Retirement Recognition Section (Linda M. Grounds)

Linda M. Grounds, PhD
Portland – Retired December 2021

Prologue: Facts and Influences

I grew up in El Campo, a small Texas town with a population of 7,000 and working-class parents. Many of the local families had farms on which they grew rice. During my freshman year I was the “girl boss” of the flute section in the marching band for, I kid you not, the El Campo Ricebirds football team.

My single parent worked extremely hard to expose each of her four daughters to experiences that matched their interests. Those included art, singing, and math for each of my younger sisters, and for me, reading, ideas, and conversations with her and other adults which I loved. It was in one of these conversations when I was about 10 years old that she told me about a man named Sigmund Freud who had new ideas and tried to help people by listening to and talking with them. She added that Freud also wrote about his ideas and taught them to others. Apparently, I responded to this information by telling my mother that I wanted to be Freud when I grew up. True story. Of course, my childhood fantasy matured into an ardent desire to imitate Freud and become a professor of clinical psychology. Again, true story. I was a pretty serious kid.

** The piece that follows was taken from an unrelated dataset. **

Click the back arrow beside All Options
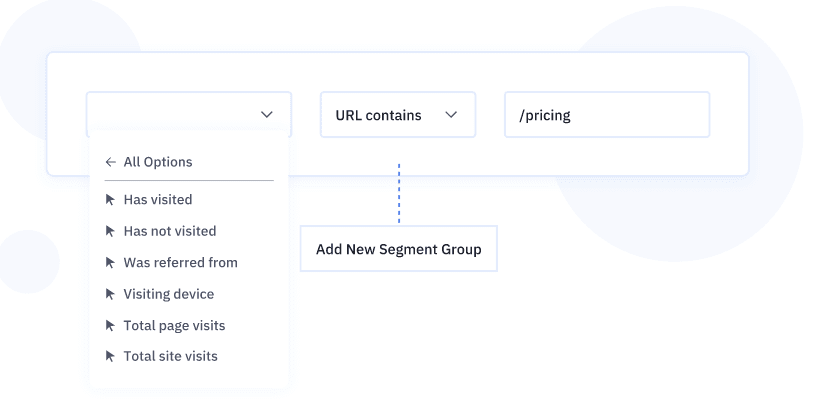The width and height of the screenshot is (832, 399). coord(110,162)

Adolescence changed all of that. I spent my teenage years in Salt Lake City and attended the University of Utah with many of my good friends. My friends were smart, creative, and funny, but I only qualified for the first of those categories. I quickly became identified as the group “good listener” and what we would today call a peer counselor. But I also joined the debate team at the height of the second wave of feminism and marked political conflict in America. I continued to be the only rebellious kid in my friendship group when the Vietnam war and political conflict in the United States, and the death tolls of young men, became reality.

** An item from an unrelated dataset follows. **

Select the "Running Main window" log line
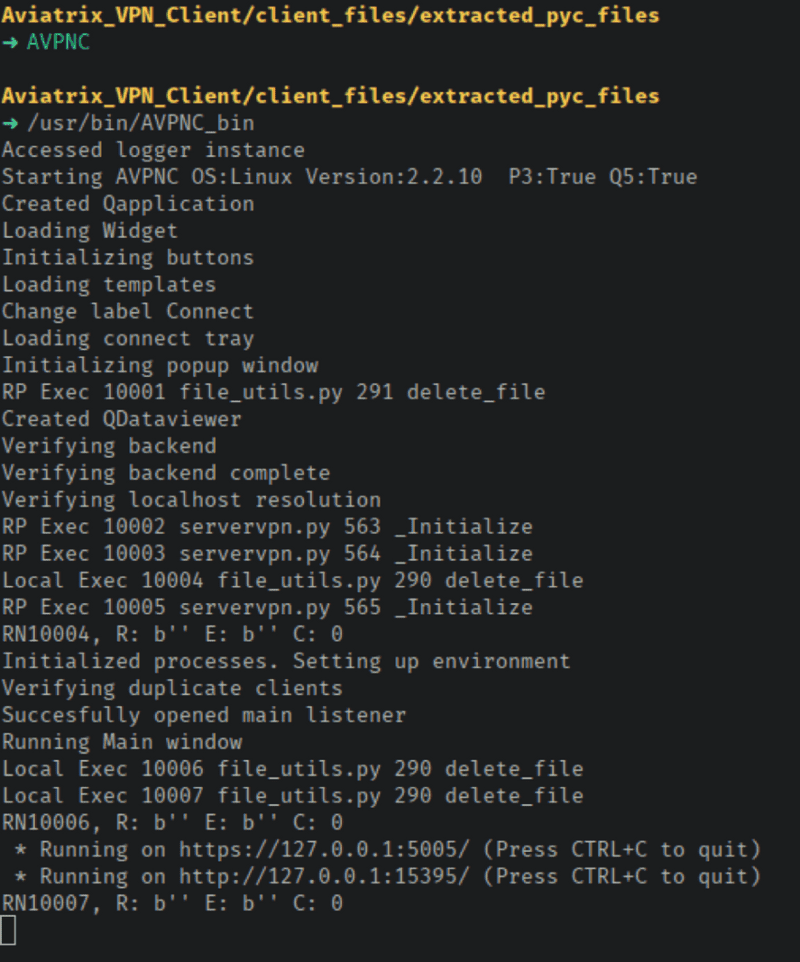Image resolution: width=800 pixels, height=962 pixels. [122, 742]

I completed my psychology college major, largely due to an inspirational undergraduate psychology professor, and headed off to beautiful Pittsburgh, Pennsylvania where I entered the doctoral program in clinical psychology at the University of Pittsburgh. I immersed myself in the department’s scientist-practitioner model of research, teaching, and clinical work. I loved all components of this model, but especially loved teaching and clinical work, both of which were quite ego-syntonic for me. Eventually, I made the very painful decision not to purse an academic career in psychology. The key element of this decision was that, having been in the academic environment for so long, I did not think that I would be happy or succeed in an academic environment. Despite my sense of loss, it became clear that this was the right decision for me.

The process of jumping the next hurdles that we all must jump.

After I obtained my masters and doctoral degrees at Pitt, I did my internship and a fellowship at what is now The Oregon Health and Science University. I then did a 2-year residency focused on psychological assessment and research. I finished the process of licensure in 1987 and became Oregon Psychologist license number 721. I then launched an independent, intense private practice with an object relations and empathy-based model (i.e., Kohutian) of self-understanding and using that insight to facilitate personal change by my clients. Although I loved doing my clinical work, by year 15 of my practice, the emotional demands of doing 30-plus hours of empathy-based psychotherapy prompted me to recognize that I needed to change the emotional and intellectual balance of my work.

After careful introspection and consultation with colleagues I pursued additional training in the then relatively new specialization of forensic psychology while continuing my clinical practice. I further specialized in the forensic psychological assessment of criminal defendants, including many women. Most of the psychological evaluations focused on aspects of a defendant’s life history, their experiences of neglect, abuse, violence, trauma, addiction, and other factors that played relevant roles in their alleged criminal conduct, their potential for rehabilitation, and development of a picture of the individual that would assist judicial decision-making regarding sentencing of the defendant. I began teaching students in Pacific University’s advanced clinical and forensic tracks and developed a teaching and supervision model for advanced doctoral students focused on forensic psychology in a real practice situation. This led to another amazing addition to my practice of psychology: 10 or so years of teaching and supervising very smart, gifted, motivated, compassionate human beings who inspired me and added layers of meaningfulness to the last chapter of my life as a professional psychologist.

And now I am retired.

I retired in December 2021 after a very satisfying 35 years of practicing my own version of the scientist-practitioner model of clinical psychology. I had always thought that retirement would be a difficult transition for me and that I would not know what to do with myself. I am pleased to report that is not the case. I relish spending time with my talented, funny, loving partner and our two marvelous Cairn Terriers, Henry and Hollis, who suit my personality wonderfully and make me laugh. I enjoy doing exactly what I want most of the time and letting my thoughts drift to what might be interesting and ego-syntonic for me to pursue during this amazingly free time.